> The exercise
Convert the lines from the line containing "Given: Switch to the 任务 quest tab" through the line containing "Looking at the screenshot, I should click(864, 494)." into a Markdown table with the columns "Row" and "Line", numbering each row and omitting blank lines.

(Dataset items)
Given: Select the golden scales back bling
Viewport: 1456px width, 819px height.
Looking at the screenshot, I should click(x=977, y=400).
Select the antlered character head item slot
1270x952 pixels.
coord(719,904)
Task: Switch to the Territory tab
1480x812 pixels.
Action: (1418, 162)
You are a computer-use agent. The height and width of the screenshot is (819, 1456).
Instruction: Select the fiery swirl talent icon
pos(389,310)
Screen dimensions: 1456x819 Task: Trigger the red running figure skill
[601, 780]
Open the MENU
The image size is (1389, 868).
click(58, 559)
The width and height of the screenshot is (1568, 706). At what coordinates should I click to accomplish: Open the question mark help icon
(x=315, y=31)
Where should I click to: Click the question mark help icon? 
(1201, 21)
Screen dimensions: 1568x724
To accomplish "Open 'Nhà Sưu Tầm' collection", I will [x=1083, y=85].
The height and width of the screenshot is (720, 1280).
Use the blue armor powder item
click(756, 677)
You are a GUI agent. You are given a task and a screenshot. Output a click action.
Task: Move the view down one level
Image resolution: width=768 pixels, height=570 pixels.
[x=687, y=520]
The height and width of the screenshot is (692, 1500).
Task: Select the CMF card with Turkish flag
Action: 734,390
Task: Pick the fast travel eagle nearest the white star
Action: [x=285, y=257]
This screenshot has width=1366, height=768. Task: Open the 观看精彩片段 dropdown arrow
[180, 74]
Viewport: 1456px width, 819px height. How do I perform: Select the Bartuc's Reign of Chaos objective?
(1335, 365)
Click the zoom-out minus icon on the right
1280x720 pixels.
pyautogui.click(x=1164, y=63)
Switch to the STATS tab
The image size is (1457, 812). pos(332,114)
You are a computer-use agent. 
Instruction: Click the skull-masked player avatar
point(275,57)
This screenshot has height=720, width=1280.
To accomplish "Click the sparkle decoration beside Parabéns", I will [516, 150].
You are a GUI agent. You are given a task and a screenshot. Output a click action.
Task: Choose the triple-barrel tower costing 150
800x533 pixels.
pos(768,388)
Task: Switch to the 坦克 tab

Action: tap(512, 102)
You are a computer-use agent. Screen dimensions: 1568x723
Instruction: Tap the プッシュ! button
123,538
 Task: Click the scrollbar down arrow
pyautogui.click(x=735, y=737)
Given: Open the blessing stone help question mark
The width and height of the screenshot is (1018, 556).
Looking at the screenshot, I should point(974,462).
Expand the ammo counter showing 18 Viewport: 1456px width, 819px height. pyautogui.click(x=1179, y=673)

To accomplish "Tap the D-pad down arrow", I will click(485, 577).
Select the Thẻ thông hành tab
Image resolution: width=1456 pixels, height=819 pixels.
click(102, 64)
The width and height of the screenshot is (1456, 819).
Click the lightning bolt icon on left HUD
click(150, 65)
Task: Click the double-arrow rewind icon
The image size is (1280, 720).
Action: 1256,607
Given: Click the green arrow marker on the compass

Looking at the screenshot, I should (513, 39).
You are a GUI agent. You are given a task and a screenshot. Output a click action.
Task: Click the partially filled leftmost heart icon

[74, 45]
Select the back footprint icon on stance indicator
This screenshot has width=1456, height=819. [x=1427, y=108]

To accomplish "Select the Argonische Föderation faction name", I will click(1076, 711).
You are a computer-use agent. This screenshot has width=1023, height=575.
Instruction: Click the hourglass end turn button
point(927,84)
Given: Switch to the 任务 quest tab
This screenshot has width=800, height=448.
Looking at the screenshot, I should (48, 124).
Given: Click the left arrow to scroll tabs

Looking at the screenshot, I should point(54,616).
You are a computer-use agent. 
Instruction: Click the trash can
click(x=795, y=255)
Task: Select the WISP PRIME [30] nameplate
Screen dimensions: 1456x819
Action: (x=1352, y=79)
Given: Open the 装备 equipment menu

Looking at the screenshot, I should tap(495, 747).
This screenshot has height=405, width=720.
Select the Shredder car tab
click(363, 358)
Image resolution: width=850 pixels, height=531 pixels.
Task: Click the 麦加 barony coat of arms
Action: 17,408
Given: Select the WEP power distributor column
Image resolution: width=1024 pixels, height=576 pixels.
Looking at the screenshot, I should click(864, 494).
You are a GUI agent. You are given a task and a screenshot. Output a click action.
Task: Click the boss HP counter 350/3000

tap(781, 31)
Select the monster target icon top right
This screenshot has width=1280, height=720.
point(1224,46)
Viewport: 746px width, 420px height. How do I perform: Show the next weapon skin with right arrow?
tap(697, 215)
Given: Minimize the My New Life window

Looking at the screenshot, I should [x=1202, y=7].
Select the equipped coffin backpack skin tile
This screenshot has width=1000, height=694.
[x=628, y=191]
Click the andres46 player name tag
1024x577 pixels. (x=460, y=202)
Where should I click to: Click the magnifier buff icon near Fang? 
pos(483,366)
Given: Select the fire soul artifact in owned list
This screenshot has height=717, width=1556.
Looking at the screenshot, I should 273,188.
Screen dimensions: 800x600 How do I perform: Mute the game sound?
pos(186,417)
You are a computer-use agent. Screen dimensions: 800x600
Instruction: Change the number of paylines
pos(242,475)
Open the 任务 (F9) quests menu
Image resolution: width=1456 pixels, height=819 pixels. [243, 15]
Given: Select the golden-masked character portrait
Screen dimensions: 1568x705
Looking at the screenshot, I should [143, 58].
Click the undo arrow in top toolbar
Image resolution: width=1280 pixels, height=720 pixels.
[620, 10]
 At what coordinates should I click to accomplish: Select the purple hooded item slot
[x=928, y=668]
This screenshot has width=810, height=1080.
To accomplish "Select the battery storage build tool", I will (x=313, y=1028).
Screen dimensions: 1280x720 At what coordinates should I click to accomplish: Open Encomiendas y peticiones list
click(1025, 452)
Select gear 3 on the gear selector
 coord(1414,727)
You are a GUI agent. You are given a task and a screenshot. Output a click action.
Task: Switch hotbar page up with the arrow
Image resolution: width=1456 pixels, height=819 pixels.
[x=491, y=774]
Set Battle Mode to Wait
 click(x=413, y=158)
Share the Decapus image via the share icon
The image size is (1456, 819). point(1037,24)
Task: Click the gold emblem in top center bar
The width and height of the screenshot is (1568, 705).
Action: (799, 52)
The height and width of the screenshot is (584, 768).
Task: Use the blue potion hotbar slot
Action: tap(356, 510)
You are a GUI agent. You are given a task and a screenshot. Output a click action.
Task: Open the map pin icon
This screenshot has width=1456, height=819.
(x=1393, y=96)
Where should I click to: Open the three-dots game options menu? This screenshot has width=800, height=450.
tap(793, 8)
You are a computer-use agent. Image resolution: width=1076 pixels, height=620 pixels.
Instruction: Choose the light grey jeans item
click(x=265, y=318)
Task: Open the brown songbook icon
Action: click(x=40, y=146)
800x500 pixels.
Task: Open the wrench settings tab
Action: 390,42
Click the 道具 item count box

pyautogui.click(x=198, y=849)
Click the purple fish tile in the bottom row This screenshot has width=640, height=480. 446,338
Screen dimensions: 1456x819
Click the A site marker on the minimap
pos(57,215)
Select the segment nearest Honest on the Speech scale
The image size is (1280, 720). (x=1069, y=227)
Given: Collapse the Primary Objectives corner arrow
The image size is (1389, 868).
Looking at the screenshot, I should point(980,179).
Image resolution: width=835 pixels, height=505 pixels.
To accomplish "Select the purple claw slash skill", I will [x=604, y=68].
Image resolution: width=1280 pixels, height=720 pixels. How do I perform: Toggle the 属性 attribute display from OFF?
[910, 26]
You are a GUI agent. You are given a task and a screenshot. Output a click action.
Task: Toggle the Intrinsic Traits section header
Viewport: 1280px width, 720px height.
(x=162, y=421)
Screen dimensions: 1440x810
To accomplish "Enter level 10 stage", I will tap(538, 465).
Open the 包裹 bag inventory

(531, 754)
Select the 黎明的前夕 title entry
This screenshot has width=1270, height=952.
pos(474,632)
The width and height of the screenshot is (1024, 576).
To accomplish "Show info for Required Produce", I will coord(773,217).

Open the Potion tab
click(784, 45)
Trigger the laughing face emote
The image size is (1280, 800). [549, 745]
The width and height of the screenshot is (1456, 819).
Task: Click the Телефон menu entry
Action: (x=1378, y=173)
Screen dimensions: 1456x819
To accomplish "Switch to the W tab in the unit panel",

> Solution below
| Row | Line |
|---|---|
| 1 | Given: Switch to the 任务 quest tab |
| 2 | This screenshot has width=800, height=448. |
| 3 | Looking at the screenshot, I should (48, 124). |
| 4 | Given: Click the left arrow to scroll tabs |
| 5 | Looking at the screenshot, I should point(54,616). |
| 6 | You are a computer-use agent.  |
| 7 | Instruction: Click the trash can |
| 8 | click(x=795, y=255) |
| 9 | Task: Select the WISP PRIME [30] nameplate |
| 10 | Screen dimensions: 1456x819 |
| 11 | Action: (x=1352, y=79) |
| 12 | Given: Open the 装备 equipment menu |
| 13 | Looking at the screenshot, I should tap(495, 747). |
| 14 | This screenshot has height=405, width=720. |
| 15 | Select the Shredder car tab |
| 16 | click(363, 358) |
| 17 | Image resolution: width=850 pixels, height=531 pixels. |
| 18 | Task: Click the 麦加 barony coat of arms |
| 19 | Action: 17,408 |
| 20 | Given: Select the WEP power distributor column |
| 21 | Image resolution: width=1024 pixels, height=576 pixels. |
| 22 | Looking at the screenshot, I should click(864, 494). |